* What you will do *
Your answer should be the records below, written out exactly.

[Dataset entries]
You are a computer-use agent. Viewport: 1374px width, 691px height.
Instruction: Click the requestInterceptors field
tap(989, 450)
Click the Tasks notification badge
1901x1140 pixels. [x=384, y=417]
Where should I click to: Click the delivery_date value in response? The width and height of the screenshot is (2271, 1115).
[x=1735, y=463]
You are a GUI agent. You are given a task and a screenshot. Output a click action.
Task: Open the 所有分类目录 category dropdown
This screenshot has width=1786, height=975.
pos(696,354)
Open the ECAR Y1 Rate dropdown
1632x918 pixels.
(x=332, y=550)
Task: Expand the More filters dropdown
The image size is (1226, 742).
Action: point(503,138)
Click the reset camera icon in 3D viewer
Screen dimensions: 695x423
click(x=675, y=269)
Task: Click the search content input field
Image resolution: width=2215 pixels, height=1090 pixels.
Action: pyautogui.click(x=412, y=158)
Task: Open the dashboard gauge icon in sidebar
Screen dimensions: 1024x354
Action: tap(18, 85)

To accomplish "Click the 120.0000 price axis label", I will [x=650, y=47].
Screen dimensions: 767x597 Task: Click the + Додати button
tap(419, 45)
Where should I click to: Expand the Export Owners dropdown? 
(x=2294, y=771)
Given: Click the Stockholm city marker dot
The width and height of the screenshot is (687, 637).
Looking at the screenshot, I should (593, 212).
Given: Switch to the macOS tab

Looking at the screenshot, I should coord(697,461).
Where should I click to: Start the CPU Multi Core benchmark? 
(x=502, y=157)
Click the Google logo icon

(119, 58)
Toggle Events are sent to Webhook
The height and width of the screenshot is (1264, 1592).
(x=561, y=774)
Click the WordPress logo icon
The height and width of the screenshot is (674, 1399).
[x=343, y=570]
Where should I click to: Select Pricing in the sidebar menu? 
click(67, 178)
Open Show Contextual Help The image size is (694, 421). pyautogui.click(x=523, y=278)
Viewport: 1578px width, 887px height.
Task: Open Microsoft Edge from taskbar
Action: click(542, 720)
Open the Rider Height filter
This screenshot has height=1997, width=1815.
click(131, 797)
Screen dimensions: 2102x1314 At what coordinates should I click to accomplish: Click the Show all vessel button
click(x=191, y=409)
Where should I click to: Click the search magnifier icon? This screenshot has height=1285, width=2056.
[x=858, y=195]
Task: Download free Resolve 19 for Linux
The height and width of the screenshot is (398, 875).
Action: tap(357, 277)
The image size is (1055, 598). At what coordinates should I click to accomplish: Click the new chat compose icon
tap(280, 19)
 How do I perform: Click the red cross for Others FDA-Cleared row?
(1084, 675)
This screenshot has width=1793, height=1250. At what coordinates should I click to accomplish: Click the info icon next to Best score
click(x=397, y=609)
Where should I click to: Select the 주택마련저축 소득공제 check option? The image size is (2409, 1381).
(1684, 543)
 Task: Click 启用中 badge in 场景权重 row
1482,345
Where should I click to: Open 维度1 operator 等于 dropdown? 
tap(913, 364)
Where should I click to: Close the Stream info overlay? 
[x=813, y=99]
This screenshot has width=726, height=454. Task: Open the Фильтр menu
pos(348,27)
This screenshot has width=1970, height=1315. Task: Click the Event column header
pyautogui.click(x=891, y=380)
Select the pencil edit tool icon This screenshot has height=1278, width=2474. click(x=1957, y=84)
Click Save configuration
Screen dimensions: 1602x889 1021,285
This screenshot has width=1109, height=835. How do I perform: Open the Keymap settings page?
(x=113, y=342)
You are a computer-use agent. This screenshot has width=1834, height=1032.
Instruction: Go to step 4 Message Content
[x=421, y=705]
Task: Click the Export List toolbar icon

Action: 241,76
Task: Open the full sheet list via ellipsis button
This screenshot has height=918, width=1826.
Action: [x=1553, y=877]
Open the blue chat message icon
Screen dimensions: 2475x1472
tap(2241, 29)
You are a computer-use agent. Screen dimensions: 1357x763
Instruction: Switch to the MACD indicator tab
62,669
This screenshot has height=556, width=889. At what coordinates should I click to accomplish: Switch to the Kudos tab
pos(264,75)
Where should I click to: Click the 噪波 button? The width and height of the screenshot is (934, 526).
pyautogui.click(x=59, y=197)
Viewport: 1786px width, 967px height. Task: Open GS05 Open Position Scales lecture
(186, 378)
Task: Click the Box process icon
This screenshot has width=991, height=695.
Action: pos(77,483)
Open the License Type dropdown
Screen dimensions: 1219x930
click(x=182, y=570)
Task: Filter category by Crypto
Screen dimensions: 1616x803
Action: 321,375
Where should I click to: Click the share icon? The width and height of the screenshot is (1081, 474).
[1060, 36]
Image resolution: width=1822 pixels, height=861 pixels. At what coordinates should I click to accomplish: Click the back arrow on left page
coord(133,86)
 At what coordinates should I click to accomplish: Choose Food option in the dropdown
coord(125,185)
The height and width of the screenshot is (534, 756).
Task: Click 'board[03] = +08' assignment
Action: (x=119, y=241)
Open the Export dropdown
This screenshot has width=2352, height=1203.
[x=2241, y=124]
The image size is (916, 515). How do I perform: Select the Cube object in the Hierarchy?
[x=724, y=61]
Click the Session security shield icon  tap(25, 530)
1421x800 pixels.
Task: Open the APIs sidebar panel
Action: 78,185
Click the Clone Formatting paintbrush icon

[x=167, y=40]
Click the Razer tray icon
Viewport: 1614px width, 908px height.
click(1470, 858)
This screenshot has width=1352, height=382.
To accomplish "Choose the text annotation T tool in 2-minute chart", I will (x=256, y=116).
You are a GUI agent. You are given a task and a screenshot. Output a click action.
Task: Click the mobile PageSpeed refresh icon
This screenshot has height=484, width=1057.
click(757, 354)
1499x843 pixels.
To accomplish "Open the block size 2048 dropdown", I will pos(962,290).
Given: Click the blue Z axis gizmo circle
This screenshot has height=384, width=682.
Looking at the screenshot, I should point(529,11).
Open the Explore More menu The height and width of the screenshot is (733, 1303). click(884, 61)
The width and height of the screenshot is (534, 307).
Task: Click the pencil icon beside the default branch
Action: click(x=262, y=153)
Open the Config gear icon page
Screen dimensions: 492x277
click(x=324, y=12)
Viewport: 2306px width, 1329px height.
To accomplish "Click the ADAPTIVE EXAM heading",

* Written solution *
You are a computer-use agent. Viewport: 1374px width, 691px height.
Instruction: Click the requestInterceptors field
tap(989, 450)
Click the Tasks notification badge
1901x1140 pixels. [x=384, y=417]
Where should I click to: Click the delivery_date value in response? The width and height of the screenshot is (2271, 1115).
[x=1735, y=463]
You are a GUI agent. You are given a task and a screenshot. Output a click action.
Task: Open the 所有分类目录 category dropdown
This screenshot has width=1786, height=975.
pos(696,354)
Open the ECAR Y1 Rate dropdown
1632x918 pixels.
(x=332, y=550)
Task: Expand the More filters dropdown
The image size is (1226, 742).
Action: point(503,138)
Click the reset camera icon in 3D viewer
Screen dimensions: 695x423
click(x=675, y=269)
Task: Click the search content input field
Image resolution: width=2215 pixels, height=1090 pixels.
Action: pyautogui.click(x=412, y=158)
Task: Open the dashboard gauge icon in sidebar
Screen dimensions: 1024x354
Action: tap(18, 85)

To accomplish "Click the 120.0000 price axis label", I will [x=650, y=47].
Screen dimensions: 767x597 Task: Click the + Додати button
tap(419, 45)
Where should I click to: Expand the Export Owners dropdown? 
(x=2294, y=771)
Given: Click the Stockholm city marker dot
The width and height of the screenshot is (687, 637).
Looking at the screenshot, I should (593, 212).
Given: Switch to the macOS tab

Looking at the screenshot, I should coord(697,461).
Where should I click to: Start the CPU Multi Core benchmark? 
(x=502, y=157)
Click the Google logo icon

(119, 58)
Toggle Events are sent to Webhook
The height and width of the screenshot is (1264, 1592).
(x=561, y=774)
Click the WordPress logo icon
The height and width of the screenshot is (674, 1399).
[x=343, y=570]
Where should I click to: Select Pricing in the sidebar menu? 
click(67, 178)
Open Show Contextual Help The image size is (694, 421). pyautogui.click(x=523, y=278)
Viewport: 1578px width, 887px height.
Task: Open Microsoft Edge from taskbar
Action: click(542, 720)
Open the Rider Height filter
This screenshot has height=1997, width=1815.
click(131, 797)
Screen dimensions: 2102x1314 At what coordinates should I click to accomplish: Click the Show all vessel button
click(x=191, y=409)
Where should I click to: Click the search magnifier icon? This screenshot has height=1285, width=2056.
[x=858, y=195]
Task: Download free Resolve 19 for Linux
The height and width of the screenshot is (398, 875).
Action: tap(357, 277)
The image size is (1055, 598). At what coordinates should I click to accomplish: Click the new chat compose icon
tap(280, 19)
 How do I perform: Click the red cross for Others FDA-Cleared row?
(1084, 675)
This screenshot has width=1793, height=1250. At what coordinates should I click to accomplish: Click the info icon next to Best score
click(x=397, y=609)
Where should I click to: Select the 주택마련저축 소득공제 check option? The image size is (2409, 1381).
(1684, 543)
 Task: Click 启用中 badge in 场景权重 row
1482,345
Where should I click to: Open 维度1 operator 等于 dropdown? 
tap(913, 364)
Where should I click to: Close the Stream info overlay? 
[x=813, y=99]
This screenshot has width=726, height=454. Task: Open the Фильтр menu
pos(348,27)
This screenshot has width=1970, height=1315. Task: Click the Event column header
pyautogui.click(x=891, y=380)
Select the pencil edit tool icon This screenshot has height=1278, width=2474. click(x=1957, y=84)
Click Save configuration
Screen dimensions: 1602x889 1021,285
This screenshot has width=1109, height=835. How do I perform: Open the Keymap settings page?
(x=113, y=342)
You are a computer-use agent. This screenshot has width=1834, height=1032.
Instruction: Go to step 4 Message Content
[x=421, y=705]
Task: Click the Export List toolbar icon

Action: 241,76
Task: Open the full sheet list via ellipsis button
This screenshot has height=918, width=1826.
Action: [x=1553, y=877]
Open the blue chat message icon
Screen dimensions: 2475x1472
tap(2241, 29)
You are a computer-use agent. Screen dimensions: 1357x763
Instruction: Switch to the MACD indicator tab
62,669
This screenshot has height=556, width=889. At what coordinates should I click to accomplish: Switch to the Kudos tab
pos(264,75)
Where should I click to: Click the 噪波 button? The width and height of the screenshot is (934, 526).
pyautogui.click(x=59, y=197)
Viewport: 1786px width, 967px height. Task: Open GS05 Open Position Scales lecture
(186, 378)
Task: Click the Box process icon
This screenshot has width=991, height=695.
Action: pos(77,483)
Open the License Type dropdown
Screen dimensions: 1219x930
click(x=182, y=570)
Task: Filter category by Crypto
Screen dimensions: 1616x803
Action: 321,375
Where should I click to: Click the share icon? The width and height of the screenshot is (1081, 474).
[1060, 36]
Image resolution: width=1822 pixels, height=861 pixels. At what coordinates should I click to accomplish: Click the back arrow on left page
coord(133,86)
 At what coordinates should I click to accomplish: Choose Food option in the dropdown
coord(125,185)
The height and width of the screenshot is (534, 756).
Task: Click 'board[03] = +08' assignment
Action: (x=119, y=241)
Open the Export dropdown
This screenshot has width=2352, height=1203.
[x=2241, y=124]
The image size is (916, 515). How do I perform: Select the Cube object in the Hierarchy?
[x=724, y=61]
Click the Session security shield icon  tap(25, 530)
1421x800 pixels.
Task: Open the APIs sidebar panel
Action: 78,185
Click the Clone Formatting paintbrush icon

[x=167, y=40]
Click the Razer tray icon
Viewport: 1614px width, 908px height.
click(1470, 858)
This screenshot has width=1352, height=382.
To accomplish "Choose the text annotation T tool in 2-minute chart", I will (x=256, y=116).
You are a GUI agent. You are given a task and a screenshot. Output a click action.
Task: Click the mobile PageSpeed refresh icon
This screenshot has height=484, width=1057.
click(757, 354)
1499x843 pixels.
To accomplish "Open the block size 2048 dropdown", I will pos(962,290).
Given: Click the blue Z axis gizmo circle
This screenshot has height=384, width=682.
Looking at the screenshot, I should point(529,11).
Open the Explore More menu The height and width of the screenshot is (733, 1303). click(884, 61)
The width and height of the screenshot is (534, 307).
Task: Click the pencil icon beside the default branch
Action: click(x=262, y=153)
Open the Config gear icon page
Screen dimensions: 492x277
click(x=324, y=12)
Viewport: 2306px width, 1329px height.
To accomplish "Click the ADAPTIVE EXAM heading",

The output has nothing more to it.